On January 13, 1838, he ends his article “Riddles of Pedro Grullo” with a strong satirical criticism of the regime: “To say that the Government must silence this ridiculous, hateful role, unworthy of the culture of Buenos Aires, what will it be? –Proof of integrity, and veneration, above all, for the guarantees of the citizen that the Government respects, to be the first tomorrow to shout that the Government chains the press.” But it is not only government censorship that worries him, but also that youth are not committed. On March 10 in “Preach in Deserts,” the liberal artist is convinced that frivolity looms over youth and that it only sends a look “of warmth over the tears of the Homeland.” His dejection is enormous in the face of social indifference.

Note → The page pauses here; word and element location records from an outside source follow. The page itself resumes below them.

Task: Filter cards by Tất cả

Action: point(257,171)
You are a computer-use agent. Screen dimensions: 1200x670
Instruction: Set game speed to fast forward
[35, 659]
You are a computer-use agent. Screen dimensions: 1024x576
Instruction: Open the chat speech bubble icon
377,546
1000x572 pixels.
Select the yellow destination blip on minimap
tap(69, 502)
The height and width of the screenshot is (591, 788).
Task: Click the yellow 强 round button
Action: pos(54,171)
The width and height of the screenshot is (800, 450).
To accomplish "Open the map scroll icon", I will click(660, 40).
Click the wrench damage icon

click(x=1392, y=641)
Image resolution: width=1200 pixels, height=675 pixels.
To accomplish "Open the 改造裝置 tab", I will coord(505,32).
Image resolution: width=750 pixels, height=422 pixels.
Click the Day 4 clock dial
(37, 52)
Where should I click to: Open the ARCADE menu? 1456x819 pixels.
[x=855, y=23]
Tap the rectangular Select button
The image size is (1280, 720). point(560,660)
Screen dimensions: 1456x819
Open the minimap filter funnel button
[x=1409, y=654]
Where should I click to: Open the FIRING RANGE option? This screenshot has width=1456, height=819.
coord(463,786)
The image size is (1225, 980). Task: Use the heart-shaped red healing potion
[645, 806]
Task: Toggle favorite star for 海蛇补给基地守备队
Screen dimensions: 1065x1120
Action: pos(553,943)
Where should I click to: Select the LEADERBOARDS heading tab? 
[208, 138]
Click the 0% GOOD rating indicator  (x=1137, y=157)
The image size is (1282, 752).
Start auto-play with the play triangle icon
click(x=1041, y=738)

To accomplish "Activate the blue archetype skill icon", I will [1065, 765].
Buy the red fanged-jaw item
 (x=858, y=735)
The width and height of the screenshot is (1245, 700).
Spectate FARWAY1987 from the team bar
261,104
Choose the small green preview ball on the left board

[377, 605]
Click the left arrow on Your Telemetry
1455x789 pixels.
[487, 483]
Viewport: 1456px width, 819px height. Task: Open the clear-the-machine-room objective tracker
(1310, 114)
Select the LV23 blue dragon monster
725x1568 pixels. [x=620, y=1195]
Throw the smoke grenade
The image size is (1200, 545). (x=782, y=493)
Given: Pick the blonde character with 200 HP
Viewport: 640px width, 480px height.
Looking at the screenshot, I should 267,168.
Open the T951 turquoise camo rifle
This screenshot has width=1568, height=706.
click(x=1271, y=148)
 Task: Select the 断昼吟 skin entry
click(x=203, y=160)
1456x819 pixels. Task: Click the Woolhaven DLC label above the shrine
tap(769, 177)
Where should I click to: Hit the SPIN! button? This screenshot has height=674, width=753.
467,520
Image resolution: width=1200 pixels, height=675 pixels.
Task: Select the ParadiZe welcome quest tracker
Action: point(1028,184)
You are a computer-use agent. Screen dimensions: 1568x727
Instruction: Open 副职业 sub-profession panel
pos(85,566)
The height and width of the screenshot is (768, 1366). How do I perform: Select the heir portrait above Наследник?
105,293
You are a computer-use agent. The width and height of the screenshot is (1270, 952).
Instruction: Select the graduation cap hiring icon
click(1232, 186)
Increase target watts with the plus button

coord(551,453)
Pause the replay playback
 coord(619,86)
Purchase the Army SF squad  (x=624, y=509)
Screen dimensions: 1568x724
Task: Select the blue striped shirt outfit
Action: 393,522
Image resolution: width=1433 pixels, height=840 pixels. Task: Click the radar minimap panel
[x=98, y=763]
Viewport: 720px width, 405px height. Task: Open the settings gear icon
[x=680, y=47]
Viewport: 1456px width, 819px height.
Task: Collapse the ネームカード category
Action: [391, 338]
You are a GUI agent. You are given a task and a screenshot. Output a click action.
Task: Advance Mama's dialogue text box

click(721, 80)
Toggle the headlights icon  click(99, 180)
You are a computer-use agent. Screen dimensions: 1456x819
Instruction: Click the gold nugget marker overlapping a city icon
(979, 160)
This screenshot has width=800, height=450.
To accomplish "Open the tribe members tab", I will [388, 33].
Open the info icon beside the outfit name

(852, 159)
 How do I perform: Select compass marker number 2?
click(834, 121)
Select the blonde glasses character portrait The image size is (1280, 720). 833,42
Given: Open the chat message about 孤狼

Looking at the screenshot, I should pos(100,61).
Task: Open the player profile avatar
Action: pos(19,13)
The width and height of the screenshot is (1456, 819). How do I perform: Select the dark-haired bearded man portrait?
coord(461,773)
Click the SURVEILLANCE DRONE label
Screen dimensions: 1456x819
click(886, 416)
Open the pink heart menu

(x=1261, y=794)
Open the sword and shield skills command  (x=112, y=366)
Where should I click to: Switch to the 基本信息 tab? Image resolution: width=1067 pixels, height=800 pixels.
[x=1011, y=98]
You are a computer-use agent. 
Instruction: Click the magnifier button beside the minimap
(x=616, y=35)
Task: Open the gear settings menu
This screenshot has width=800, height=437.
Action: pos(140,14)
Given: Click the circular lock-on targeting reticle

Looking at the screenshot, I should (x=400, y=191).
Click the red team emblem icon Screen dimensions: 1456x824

What to do then? Redouble efforts: space out the publication of the scores and double the length of the magazine. Nothing more tempting to give vent to your political desires. On March 17, Figarillo announces that he will write for “the people” and in the form of a colloquium he begins to make various characters speak. Suddenly, one of them, the teacher Hermogeniano, declares: “At all times newsprint has been, and in itself can be less so, an instrument of sedition and disorder,” in response to the criticism that is intensifying and that leads him to warn on April 7 “Figarillo in the pulpit”: “Blessed are the lacking in spirit, because theirs is the kingdom of mockery and satire. I admonish you to eternally inhabit these kingdoms favored and favorable to tyrants.” Yes. “La Moda”, which had its main values ​​in freedom and virtue, was already a political-philosophical newspaper, so it could not coexist with the new government of Juan Manuel de Rosas.

On November 15, 1838, Alberdi exiled himself to Montevideo, but not before composing “The Last Absence of Buenos Aires.” He will dedicate himself to political journalism in “El Nacional”, “El Grito Argentino”, “El Talismán”, “Muera Rosas” and, finally, with great success in “El Iniciador”. In 1838 he founded with Miguel Cané the “Revista del Plata”, “El Corsario”, and with Bartolomé Miter “El Porvenir” and collaborated in the preparation of the founding documents of the association “La Joven Argentina”, inspired by the model of Giuseppe Mazzini.

It will take years to return, but in 1852 Alberdi provided his country with a Nation project through the “Bases and starting points for the political organization of the Argentine Republic”, whose proposal for a Constitution in 1853 became an official reality. . By guaranteeing the libertarian model, based on democracy and popular sovereignty, the division of powers, elections and the publicity of government acts, Figarillo’s dream would become a reality: “The daily cries of tyranny will not be able to overcome the fatal progress of freedom.